He spent many holidays sailing around the UK on his wooden boat before moving to a catamaran which he moored in Christchurch Dorset.  Ted married in the 1960s and had a son.  It’s at this juncture that his happy life changed after a series of tragic events.

Unfortunately, not a lot is known about this period.  Ted became reclusive, shunning contact.  He lost his wife, Cynthia to cancer, then his son who died in a house fire.  We can only guess how difficult those years must have been for him.  He tried to establish a new life in South Africa but there was mistrust and more let downs.

Resettling back to UK, Ted’s home was burgled several times adding to his anxiety and to him leading a ‘closet’ like existence.  Towards the end of his life, he was paired with a befriender through a Community Trust.  Ted started to open up a little about his life.

Close of the Day & Evening Bell

Sadly, Ted was not known to the RNA.  It is a shame as he may have found comfort to be with former shipmates.
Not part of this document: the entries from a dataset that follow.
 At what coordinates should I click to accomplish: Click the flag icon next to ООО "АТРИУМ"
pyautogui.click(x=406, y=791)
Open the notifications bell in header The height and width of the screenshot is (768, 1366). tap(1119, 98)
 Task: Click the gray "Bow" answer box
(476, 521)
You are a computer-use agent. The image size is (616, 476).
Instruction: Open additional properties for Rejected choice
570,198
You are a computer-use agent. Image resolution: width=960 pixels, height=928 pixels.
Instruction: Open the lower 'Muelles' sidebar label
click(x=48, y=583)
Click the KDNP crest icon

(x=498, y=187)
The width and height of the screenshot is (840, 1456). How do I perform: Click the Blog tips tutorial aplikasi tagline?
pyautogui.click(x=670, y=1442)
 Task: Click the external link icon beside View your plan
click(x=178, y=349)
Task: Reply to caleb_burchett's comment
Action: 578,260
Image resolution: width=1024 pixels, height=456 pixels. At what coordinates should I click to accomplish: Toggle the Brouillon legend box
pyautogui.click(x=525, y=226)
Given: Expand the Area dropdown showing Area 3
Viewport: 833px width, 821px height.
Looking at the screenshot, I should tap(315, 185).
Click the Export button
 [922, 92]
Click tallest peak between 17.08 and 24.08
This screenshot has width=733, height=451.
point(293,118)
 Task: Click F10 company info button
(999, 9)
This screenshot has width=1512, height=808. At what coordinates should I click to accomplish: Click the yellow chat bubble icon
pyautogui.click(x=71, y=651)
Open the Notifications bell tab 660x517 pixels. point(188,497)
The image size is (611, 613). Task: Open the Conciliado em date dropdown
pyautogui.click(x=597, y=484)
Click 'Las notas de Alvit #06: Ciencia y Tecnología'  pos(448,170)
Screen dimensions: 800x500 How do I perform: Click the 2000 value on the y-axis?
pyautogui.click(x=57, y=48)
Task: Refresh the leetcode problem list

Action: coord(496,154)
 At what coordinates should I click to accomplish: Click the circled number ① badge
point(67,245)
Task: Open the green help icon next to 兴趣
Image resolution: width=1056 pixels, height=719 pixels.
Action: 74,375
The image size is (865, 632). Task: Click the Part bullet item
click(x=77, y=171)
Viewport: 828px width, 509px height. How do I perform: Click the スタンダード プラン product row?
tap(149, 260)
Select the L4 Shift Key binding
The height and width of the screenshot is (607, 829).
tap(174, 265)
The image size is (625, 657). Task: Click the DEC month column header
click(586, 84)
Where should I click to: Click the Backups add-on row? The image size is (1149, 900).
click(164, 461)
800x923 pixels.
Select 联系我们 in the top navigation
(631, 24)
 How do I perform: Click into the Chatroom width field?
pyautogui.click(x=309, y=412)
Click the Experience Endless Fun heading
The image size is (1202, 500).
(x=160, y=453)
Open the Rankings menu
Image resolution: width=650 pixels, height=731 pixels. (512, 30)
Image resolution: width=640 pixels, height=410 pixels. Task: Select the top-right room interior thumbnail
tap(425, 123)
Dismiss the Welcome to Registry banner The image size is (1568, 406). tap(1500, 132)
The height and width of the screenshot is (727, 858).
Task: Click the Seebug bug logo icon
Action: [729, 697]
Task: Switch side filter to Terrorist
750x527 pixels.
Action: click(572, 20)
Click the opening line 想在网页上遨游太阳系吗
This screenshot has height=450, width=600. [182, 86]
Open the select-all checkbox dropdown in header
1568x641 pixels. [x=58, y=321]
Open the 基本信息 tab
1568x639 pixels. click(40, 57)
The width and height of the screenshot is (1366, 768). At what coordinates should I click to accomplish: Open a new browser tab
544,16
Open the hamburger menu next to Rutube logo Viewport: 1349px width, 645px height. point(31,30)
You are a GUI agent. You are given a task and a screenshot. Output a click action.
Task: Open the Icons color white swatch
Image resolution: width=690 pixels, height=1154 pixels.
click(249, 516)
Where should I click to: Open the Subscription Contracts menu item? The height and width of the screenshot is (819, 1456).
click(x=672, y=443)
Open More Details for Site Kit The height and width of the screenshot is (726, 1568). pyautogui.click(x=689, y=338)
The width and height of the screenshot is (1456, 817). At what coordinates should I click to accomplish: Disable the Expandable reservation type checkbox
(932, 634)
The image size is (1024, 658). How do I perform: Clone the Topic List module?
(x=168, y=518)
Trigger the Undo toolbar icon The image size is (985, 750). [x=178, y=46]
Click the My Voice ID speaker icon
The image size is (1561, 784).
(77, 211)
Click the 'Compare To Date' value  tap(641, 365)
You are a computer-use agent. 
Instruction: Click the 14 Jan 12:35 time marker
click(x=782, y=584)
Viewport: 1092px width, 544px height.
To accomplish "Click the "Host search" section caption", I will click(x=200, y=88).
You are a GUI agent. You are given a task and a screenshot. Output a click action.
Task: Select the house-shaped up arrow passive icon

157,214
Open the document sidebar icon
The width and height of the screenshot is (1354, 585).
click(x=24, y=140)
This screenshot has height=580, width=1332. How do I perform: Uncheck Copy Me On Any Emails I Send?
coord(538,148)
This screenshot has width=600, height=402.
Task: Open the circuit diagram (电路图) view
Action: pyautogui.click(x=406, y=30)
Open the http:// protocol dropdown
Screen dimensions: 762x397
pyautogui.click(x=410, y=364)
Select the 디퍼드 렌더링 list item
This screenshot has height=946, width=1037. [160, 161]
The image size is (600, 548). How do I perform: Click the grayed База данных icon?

He was a modest man perhaps accepting liminality towards his own passing, as if he was preparing to steer his boat towards finding the new life.

Knowing Ted had a love for the sea and a life-long passion for boating, it was appropriate to eulogize him with the words of Alfred Lord Tennyson’s final poem ‘Crossing the Bar’.

Tennyson used the metaphor of a sand bar to describe the barrier between a mariner’s life and death and crossing over into the next world.

Shipmate Paul McKay bade  farewell to Ted heralding the setting of sun and the rise of the evening star, as he leaves the safety of harbour to cross the sand bar to start a new journey to the afterlife. 

Shipmate David Hawker announced the close of day and the evening bell, by unlocking the beauty of the words of the poem.

Sunset and evening star,

And one clear call for me!

And may there be no moaning of the bar,

When I put out to sea,

Twilight and evening bell,

And after that the dark!

And may there be no sadness of farewell,

When I embark;

Ted is carried beyond the limits of time and space as we know them, but he retains the hope that he will look upon the face of his “Pilot” when he has crossed the sand bar.

“Farewell to a Sailor of eternity whose voyage is not gone”.